The Board's failure to request that we reject the new-rules argument as waived does not prevent us from finding a waiver because the § 10(e) bar is jurisdictional and we may raise it on our own. See Sheet Metal Workers, Local Union No. 91 v. NLRB, 905 F.2d 417, 422 n. 10 (D.C.Cir.1990) (citing Woelke & Romero Framing, Inc. v. NLRB, 456 U.S. 645, 665-66 (1982)). The Board sought a ruling on the merits from this Court even though it never considered, in this or any proceeding, whether the new rules apply to situations like the one before us. It is, however, the Board's responsibility in the first instance to interpret its own rules, and we expect that in the future the Board will refrain from asking the court to do its work for it.
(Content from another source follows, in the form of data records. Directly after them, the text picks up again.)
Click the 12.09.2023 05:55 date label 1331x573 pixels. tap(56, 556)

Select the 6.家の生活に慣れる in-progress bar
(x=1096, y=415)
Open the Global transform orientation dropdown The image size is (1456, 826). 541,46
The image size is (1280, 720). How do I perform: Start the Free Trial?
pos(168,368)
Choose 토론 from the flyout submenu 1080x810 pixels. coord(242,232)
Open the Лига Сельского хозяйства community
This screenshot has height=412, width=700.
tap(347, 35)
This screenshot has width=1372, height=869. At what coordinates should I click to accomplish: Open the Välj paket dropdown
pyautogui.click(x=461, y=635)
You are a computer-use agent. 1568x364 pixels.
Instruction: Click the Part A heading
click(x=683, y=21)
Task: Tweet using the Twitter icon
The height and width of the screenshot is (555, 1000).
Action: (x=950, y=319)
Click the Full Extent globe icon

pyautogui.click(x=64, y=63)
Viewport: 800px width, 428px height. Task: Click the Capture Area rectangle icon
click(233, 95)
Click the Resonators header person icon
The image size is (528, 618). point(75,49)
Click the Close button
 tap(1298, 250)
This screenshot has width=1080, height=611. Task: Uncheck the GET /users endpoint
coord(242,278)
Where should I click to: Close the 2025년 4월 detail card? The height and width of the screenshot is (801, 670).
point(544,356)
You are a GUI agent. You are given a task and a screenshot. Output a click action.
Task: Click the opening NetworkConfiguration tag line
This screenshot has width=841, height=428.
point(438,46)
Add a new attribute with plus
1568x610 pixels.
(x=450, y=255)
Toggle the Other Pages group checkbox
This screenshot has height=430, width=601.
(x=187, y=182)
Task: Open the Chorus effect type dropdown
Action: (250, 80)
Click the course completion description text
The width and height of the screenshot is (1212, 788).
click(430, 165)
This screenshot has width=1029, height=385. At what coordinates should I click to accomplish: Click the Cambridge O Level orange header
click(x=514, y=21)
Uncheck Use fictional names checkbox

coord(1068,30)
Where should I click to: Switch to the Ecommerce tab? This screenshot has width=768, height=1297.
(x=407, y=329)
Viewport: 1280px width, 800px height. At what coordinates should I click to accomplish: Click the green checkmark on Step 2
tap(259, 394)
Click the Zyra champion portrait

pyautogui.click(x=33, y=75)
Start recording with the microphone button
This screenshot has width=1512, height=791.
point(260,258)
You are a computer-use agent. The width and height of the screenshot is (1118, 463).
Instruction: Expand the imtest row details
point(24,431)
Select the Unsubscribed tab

We find no merit at all in any of the arguments the hospital preserved. In fact, the claims so lack legal significance that, like the Seventh Circuit in a similar case, "we do not understand why the [hospital] has stubbornly refused to comply with the Board's order" that it treat the three Falk Clinic employees as members of the larger existing unit. NLRB v. Southern Indiana Gas and Elec. Co., 853 F.2d 580, 580 (7th Cir.1988). "Bringing this minimal case into this court is a waste of resources;" a university hospital--indeed, any litigant--"should demonstrate greater public responsibility." Id. at 581.


Accordingly, it is ORDERED and ADJUDGED that the petition for review is denied and the Board's application for enforcement of its order is granted.


The clerk is directed to withhold issuance of the mandate herein until seven days after disposition of any timely petition for rehearing. See D.C.Cir.Rule 15.